This lesson needs a lot of work. If you put expressions with "desde hace" and "hace" in an online translator they ALL come back with the same sentence in English. It's nearly impossible to tell when you're supposed to use "desde hace." More examples are needed. In fact I can't even tell from the lesson why I would ever use "desde hace" when "hace" works just fine for the same meaning. Moreover I talk to natives every single day and no one has corrected me to say "desde hace" instead of "hace." So maybe I'm crazy but maybe this lesson needs work.
This may not answer your question because "hace" has multiple uses and is complex. That said since I struggled with the topic for so long my comment may help. I think that one of the main points of this particular lesson about when to use "desde hace + length of time" [since / for and still ongoing] is that it is used with the present tense i.e. "I do not smoke since" as opposed to "I have not smoked since." As an English speaker I would have thought that the present perfect tense (latter) would be the choice, but in Spanish the present tense must be used.
The use of "hace" on its own when talking about time, always means "ago" and takes the pretérito indefinido. In the context of an action ongoing from the past, it mostly seems to mean "for" rather than "since," but more importantly the sentence construction is very very different. In this case it is "hace + length of time + que." So it depends on exactly what you are trying to say to someone as to which you use, but your daily usage may provide different possibilities.
I hope this helps. Saludos. John
Continuing with what John very well explained, it's true that we occasionally drop "desde" in a sentence that should be using desde hace to express "for" to express how long you've done something for. So, you may hear sometimes "No veo a Carmen hace 5 años" instead of what the lesson states, which would be "No veo a Carmen desde hace 5 años.".

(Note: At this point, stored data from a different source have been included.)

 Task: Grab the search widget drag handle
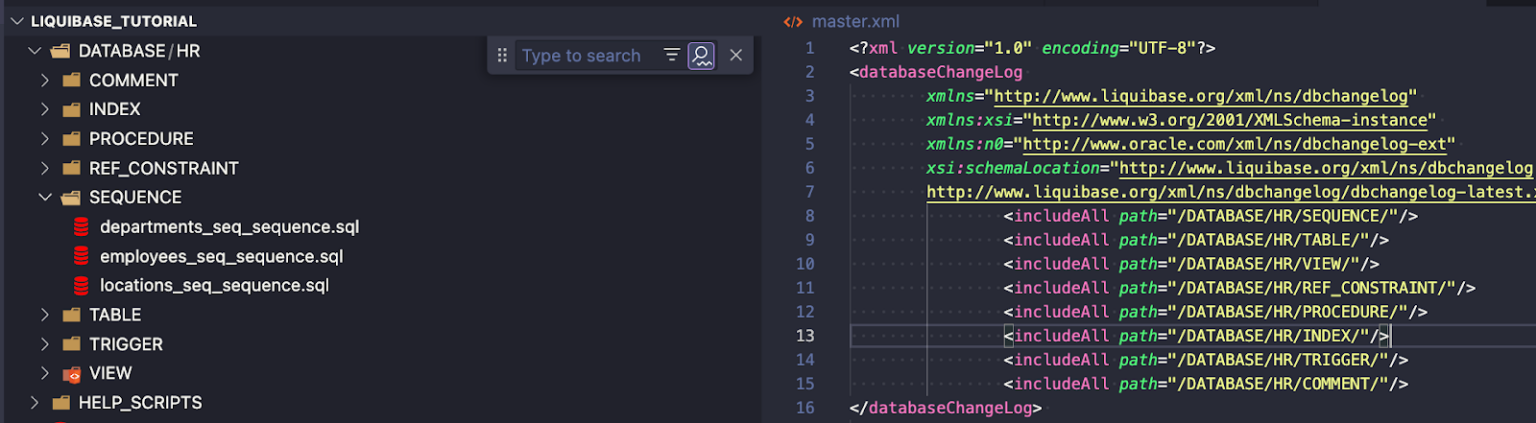502,56
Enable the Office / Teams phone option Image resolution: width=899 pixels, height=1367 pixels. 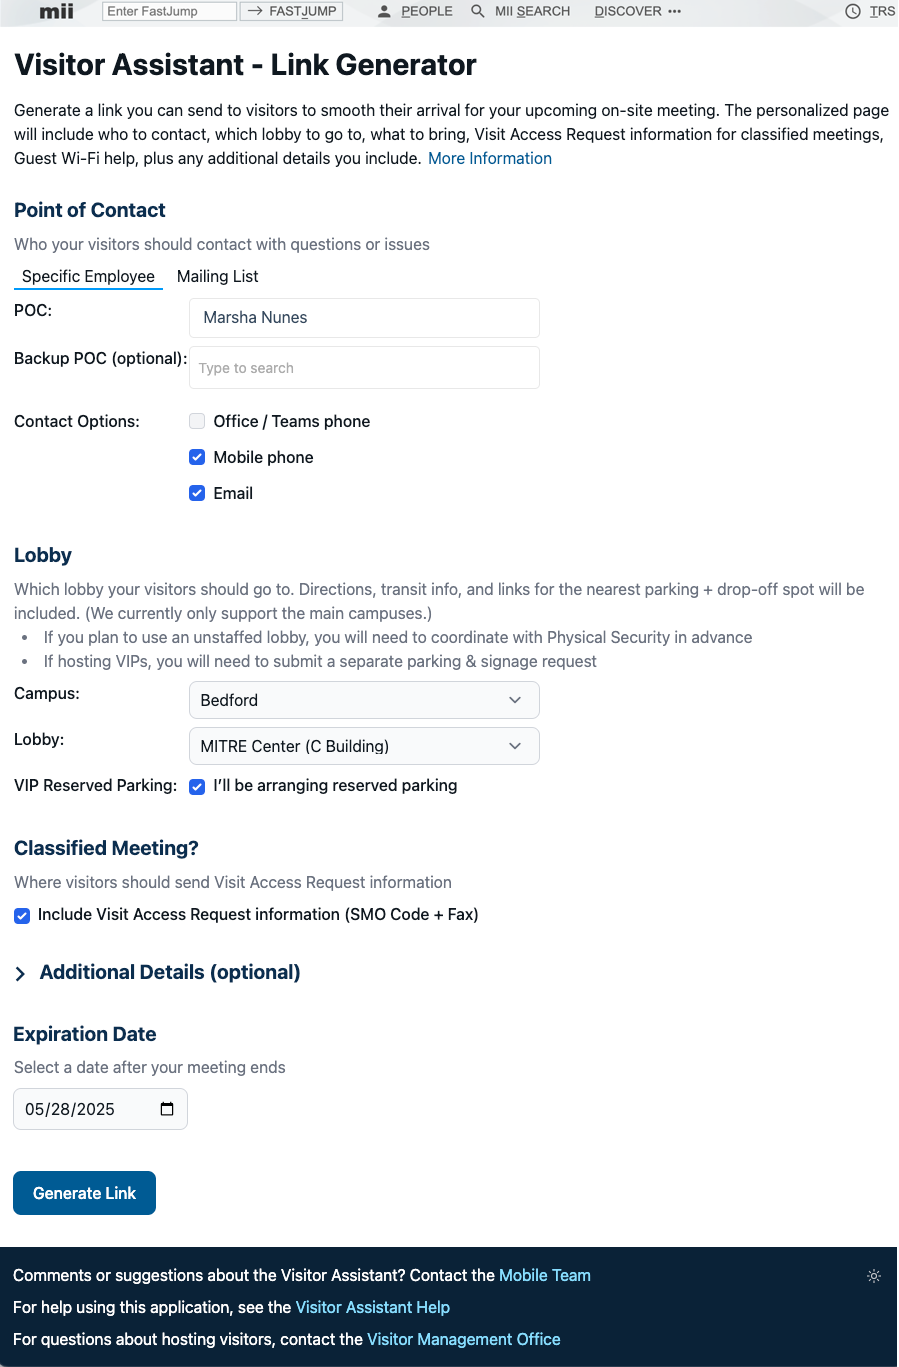(196, 421)
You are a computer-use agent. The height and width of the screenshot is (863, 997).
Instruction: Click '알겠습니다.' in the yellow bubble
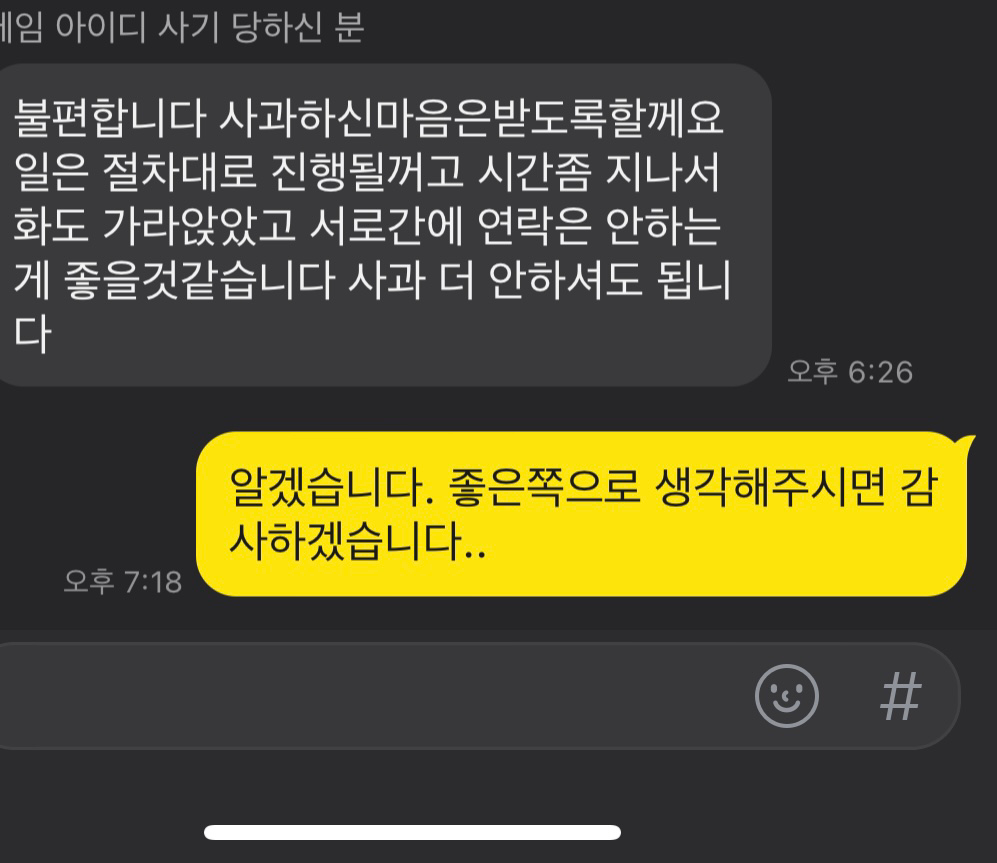[x=331, y=488]
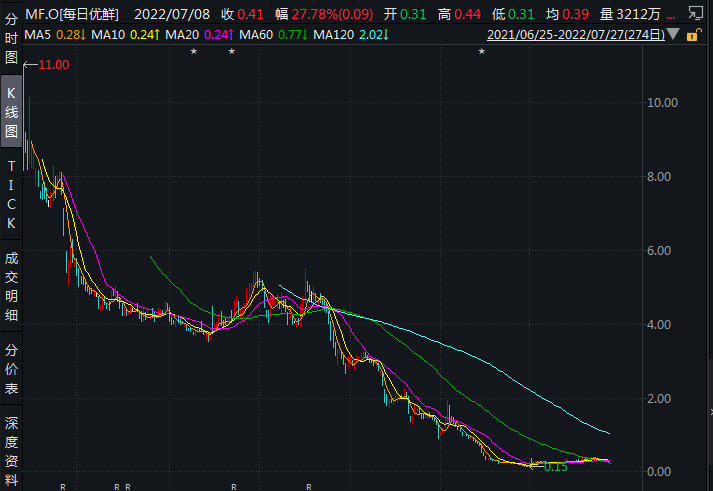This screenshot has height=491, width=713.
Task: Click the stock name MF.O[每日优鲜]
Action: 88,14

This does happen sometimes as I said but this doesn't reflect the most common use of this time sentences. There are always little tweaks in Spanish and all languages, but this other version where we drop the word desde belongs to a different register and would be something that we may explain in higher levels, not in A2.
If you look in other sites and books you will find that this is a very common topic where the use of desde hace and hace are explained the same way we do in Kwiziq, without mentioning other more advanced versions.
I hope this clarified it.
Could you explain the harder concepts that is above A2 at another lesson post ?
There isn't really a lot of extra content on this. What A mentioned is something that may be said more colloquially and when we relax our speaking, the same way in all languages (I guess) we sometimes omit some words - these are a bit outside the rule, sometimes considered completely wrong grammatically and sometimes simply considered a relaxed alternative.
This practice is not generally taught in formal lessons as it is not the expected "norm" - we simply acknowledge it and explain if necessary with some comments.
In this case, we didn't include any example or explanation about omitting "desde" in "No veo a Carmen hace 5 años" because it is not the general structured sentence that we use.
Although it's good to know that you may occasionally hear it, we wouldn't include it in our testing.
Replying to "A": One thing that I suddenly learned, like a light bulb over the head in a cartoon, is that sometimes the inconsistencies are in English, not in Spanish. So now it always helps to check what is going on with the English translation and not only the Spanish wording.
That said, online translators are good, not perfect. They help us to see what is being said but don't always give us correct usage. And sometimes they're downright wrong.
The best thing you did was listen to Spanish speakers. You could always ask why they are using "hace" instead of "desde hace".